[Start of Attachment]

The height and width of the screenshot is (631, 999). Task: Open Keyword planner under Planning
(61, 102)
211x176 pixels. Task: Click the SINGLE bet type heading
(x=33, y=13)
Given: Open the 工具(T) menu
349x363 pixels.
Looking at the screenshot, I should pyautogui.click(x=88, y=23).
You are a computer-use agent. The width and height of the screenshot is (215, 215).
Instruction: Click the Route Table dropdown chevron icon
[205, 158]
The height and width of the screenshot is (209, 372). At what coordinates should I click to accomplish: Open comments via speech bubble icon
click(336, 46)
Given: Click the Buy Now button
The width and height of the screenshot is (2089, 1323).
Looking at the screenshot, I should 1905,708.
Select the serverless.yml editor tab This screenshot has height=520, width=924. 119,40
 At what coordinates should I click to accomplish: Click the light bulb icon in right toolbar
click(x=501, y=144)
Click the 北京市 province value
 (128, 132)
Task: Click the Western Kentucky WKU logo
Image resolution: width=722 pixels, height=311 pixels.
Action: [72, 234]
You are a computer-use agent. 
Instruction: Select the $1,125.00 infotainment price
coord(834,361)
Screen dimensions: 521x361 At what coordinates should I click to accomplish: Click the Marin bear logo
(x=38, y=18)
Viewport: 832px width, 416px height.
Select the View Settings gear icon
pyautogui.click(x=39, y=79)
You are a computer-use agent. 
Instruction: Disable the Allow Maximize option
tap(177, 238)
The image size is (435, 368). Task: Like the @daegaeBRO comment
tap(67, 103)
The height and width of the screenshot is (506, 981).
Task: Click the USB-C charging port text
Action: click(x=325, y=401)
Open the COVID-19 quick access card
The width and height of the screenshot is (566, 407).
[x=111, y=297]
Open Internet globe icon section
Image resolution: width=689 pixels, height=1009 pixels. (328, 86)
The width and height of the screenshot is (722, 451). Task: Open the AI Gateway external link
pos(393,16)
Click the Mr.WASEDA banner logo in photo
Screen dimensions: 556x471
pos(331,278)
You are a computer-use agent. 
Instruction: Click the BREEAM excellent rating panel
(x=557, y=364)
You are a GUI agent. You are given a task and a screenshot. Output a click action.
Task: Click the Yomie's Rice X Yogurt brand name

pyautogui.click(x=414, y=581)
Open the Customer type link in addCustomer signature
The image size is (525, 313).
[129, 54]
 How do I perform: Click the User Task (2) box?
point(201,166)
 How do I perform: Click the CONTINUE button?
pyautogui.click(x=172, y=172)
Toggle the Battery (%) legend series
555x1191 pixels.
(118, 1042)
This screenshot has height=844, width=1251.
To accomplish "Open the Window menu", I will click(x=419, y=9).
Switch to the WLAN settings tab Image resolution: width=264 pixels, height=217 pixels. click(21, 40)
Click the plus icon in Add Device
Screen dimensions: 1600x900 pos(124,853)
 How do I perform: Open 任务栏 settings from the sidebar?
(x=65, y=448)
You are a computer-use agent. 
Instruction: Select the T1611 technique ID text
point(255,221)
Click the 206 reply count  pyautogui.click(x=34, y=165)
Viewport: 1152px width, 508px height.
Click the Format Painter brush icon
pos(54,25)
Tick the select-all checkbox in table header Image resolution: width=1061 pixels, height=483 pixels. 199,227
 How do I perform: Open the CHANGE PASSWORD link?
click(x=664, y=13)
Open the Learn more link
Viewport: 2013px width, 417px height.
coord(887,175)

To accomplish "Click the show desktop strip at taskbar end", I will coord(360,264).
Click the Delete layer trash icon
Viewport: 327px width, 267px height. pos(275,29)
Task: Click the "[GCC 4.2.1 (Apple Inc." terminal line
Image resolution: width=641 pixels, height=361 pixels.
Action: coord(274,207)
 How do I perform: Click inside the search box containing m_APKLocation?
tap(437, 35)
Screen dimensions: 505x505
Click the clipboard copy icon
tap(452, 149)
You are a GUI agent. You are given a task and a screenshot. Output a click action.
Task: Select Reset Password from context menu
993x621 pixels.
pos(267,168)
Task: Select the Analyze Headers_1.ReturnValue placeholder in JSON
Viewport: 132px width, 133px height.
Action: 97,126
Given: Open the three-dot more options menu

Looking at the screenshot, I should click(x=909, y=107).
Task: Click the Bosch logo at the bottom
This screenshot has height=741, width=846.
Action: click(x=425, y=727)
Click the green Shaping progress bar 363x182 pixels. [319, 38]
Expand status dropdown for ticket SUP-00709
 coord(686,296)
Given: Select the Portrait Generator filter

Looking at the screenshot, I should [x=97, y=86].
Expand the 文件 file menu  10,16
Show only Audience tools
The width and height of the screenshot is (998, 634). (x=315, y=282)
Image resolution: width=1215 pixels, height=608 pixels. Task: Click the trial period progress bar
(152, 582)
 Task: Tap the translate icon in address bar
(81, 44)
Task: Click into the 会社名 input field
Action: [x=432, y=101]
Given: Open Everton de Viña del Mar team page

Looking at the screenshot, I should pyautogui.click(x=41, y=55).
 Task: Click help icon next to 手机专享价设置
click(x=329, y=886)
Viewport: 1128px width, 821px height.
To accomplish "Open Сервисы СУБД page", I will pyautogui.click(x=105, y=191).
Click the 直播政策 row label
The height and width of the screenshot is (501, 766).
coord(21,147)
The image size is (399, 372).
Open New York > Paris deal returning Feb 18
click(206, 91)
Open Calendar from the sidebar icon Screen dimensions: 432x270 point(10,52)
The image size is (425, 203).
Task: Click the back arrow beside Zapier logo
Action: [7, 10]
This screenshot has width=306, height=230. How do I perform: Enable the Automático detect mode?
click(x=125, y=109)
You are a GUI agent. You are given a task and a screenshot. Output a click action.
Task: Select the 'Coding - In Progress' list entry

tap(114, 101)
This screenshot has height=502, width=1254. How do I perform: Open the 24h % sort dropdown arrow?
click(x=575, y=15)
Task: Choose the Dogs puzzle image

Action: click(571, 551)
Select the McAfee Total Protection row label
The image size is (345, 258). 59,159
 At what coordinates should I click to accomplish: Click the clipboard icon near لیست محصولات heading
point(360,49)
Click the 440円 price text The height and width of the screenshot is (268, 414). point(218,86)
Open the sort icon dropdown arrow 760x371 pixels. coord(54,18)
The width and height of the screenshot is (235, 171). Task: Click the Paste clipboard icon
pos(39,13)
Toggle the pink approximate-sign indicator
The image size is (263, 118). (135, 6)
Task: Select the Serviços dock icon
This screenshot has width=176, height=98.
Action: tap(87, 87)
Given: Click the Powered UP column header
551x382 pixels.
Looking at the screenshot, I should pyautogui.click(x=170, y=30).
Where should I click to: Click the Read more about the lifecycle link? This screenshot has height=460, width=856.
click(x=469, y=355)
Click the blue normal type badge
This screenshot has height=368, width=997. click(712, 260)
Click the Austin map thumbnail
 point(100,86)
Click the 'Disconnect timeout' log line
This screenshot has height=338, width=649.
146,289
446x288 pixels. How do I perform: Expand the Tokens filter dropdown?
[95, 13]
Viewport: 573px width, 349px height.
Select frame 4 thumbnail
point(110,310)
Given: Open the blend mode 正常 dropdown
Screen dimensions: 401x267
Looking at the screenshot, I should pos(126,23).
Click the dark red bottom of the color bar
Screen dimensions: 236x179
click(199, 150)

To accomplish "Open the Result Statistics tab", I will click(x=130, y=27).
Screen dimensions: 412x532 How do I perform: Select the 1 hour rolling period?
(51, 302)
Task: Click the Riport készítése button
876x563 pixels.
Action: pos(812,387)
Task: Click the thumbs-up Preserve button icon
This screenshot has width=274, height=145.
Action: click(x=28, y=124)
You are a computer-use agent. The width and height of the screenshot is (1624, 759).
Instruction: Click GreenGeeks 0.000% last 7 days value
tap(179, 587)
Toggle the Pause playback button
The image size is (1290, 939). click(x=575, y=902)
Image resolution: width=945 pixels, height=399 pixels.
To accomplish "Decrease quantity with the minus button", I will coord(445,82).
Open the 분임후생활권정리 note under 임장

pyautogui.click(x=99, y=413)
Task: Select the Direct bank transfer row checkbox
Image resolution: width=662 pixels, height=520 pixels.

[End of Attachment]

Your instructions: Find where the line with "Image resolution: width=1215" sits in the material above, then copy exactly from it through the line with "Click the 直播政策 row label". Add no other line.

Solution:
Image resolution: width=1215 pixels, height=608 pixels. Task: Click the trial period progress bar
(152, 582)
 Task: Tap the translate icon in address bar
(81, 44)
Task: Click into the 会社名 input field
Action: [x=432, y=101]
Given: Open Everton de Viña del Mar team page

Looking at the screenshot, I should pyautogui.click(x=41, y=55).
 Task: Click help icon next to 手机专享价设置
click(x=329, y=886)
Viewport: 1128px width, 821px height.
To accomplish "Open Сервисы СУБД page", I will pyautogui.click(x=105, y=191).
Click the 直播政策 row label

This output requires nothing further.